Erdogan cast the corruption scandal as part of a plot to unseat him by ally-turned-foe Fethullah Gulen, a U.S.-based Islamic cleric whose network of followers wielded influence in the police and judiciary.
Thousands of police and hundreds of judges and prosecutors deemed loyal to Gulen have since been reassigned, while courts have dropped the corruption cases. With the investigation shut down, journalists like Ince say it was their responsibility to report details from leaked police documents.
“The justice system has lost its independence,” said Hidayet Karaca, a journalist who heads the Gulen-affiliated Samanyolu TV station. He was imprisoned on terrorism charges in December and is still in detention awaiting a formal indictment.
“The legal system is being reconstructed so that it can act according to the orders of political actors,” he said through his lawyers, in response to written questions from Reuters.
Into the margins
Turkish authorities have used broadly-defined anti-terrorism laws to prosecute journalists in the past, particularly in relation to the Kurdish insurgency in the country’s southeast. The European Union, which Turkey aspires to join, has said harassment of the press violates its human rights criteria.
Government officials insist that no journalists are imprisoned for their work alone, but declined to comment on specific cases, saying they were a matter for the judiciary.
Imprisonment is not the only form of harassment. Ince said he was optimistic that he would ultimately not be jailed, but opposition journalists say other methods are being used to keep them in check.
Birgun cannot get accreditation for government events, while its boss faces dozens of cases like Ince’s because he is held responsible for the work of his staff. Under such pressure, the newspaper relies on funding from trade unions and individuals to help pay its fines and keep running, as advertisers pull out.

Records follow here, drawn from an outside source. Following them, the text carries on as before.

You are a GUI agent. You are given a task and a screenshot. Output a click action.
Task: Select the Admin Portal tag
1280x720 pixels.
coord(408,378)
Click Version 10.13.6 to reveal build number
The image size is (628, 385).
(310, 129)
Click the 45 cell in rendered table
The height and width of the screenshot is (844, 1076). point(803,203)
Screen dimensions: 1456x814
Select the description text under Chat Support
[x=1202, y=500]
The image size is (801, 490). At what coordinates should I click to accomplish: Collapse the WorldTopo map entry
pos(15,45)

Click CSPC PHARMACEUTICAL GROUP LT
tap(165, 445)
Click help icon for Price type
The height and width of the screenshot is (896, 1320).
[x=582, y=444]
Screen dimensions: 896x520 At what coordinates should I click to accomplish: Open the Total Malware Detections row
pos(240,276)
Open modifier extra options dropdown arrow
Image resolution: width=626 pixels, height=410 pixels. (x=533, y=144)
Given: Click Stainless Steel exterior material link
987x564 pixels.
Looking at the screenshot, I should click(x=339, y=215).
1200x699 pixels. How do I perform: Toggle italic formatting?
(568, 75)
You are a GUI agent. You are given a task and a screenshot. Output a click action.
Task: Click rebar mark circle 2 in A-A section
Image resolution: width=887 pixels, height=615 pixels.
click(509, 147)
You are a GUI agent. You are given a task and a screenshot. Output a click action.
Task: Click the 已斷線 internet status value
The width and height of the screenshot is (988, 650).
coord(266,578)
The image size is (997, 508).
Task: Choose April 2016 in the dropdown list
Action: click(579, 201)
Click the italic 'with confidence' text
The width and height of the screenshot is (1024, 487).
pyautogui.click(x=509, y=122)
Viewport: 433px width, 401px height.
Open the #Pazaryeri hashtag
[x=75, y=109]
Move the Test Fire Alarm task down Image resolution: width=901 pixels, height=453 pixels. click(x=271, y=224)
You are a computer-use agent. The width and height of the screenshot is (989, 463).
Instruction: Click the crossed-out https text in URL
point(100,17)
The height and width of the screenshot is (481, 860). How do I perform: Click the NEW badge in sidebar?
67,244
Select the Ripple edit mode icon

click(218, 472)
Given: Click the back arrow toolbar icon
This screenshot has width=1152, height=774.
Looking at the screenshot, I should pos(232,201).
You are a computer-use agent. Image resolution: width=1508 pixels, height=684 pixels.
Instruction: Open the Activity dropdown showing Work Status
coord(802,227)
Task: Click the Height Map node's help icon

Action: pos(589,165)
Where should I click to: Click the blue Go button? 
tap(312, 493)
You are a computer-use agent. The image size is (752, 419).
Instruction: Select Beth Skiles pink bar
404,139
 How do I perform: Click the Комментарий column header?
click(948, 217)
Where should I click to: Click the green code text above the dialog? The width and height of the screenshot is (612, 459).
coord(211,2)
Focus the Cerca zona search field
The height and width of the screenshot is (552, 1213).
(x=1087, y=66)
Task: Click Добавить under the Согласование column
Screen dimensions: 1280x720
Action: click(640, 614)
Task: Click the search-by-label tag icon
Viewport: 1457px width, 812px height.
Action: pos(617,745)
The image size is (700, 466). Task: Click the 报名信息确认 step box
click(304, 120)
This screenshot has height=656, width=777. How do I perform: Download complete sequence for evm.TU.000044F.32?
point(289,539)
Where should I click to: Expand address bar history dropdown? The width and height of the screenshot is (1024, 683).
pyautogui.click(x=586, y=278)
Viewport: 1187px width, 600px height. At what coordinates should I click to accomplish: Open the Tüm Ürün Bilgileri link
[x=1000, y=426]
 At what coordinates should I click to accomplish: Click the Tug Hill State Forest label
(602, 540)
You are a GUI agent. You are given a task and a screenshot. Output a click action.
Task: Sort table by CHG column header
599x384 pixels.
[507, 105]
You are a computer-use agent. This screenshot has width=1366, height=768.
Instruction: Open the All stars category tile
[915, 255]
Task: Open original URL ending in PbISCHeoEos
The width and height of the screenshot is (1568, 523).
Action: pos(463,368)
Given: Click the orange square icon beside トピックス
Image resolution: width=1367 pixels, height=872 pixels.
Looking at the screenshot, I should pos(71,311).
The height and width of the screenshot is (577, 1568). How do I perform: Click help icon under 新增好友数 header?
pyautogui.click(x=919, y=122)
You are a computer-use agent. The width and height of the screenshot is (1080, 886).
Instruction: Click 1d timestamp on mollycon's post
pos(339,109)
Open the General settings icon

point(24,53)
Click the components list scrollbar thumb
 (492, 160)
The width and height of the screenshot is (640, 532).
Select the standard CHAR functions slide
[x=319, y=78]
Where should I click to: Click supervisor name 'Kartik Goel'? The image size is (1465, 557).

Circulation has nonetheless risen to 30,000 from 5,000 in just two years, a rise its journalists put down to the shortage of media critical of the government in Turkey.
Meric Senyuz, a self-declared communist and journalist at news website Ileri Haber, was sentenced to six months in prison in his previous job for writing about a purported police report containing corruption allegations against Erdogan’s son.
His sentence was later cut to five months and then turned into a fine.
“It’s a normal thing in Turkey, it’s part of our profession,” he said of the ordeal. “I’m lucky. As an opposition journalist I haven’t been in prison.”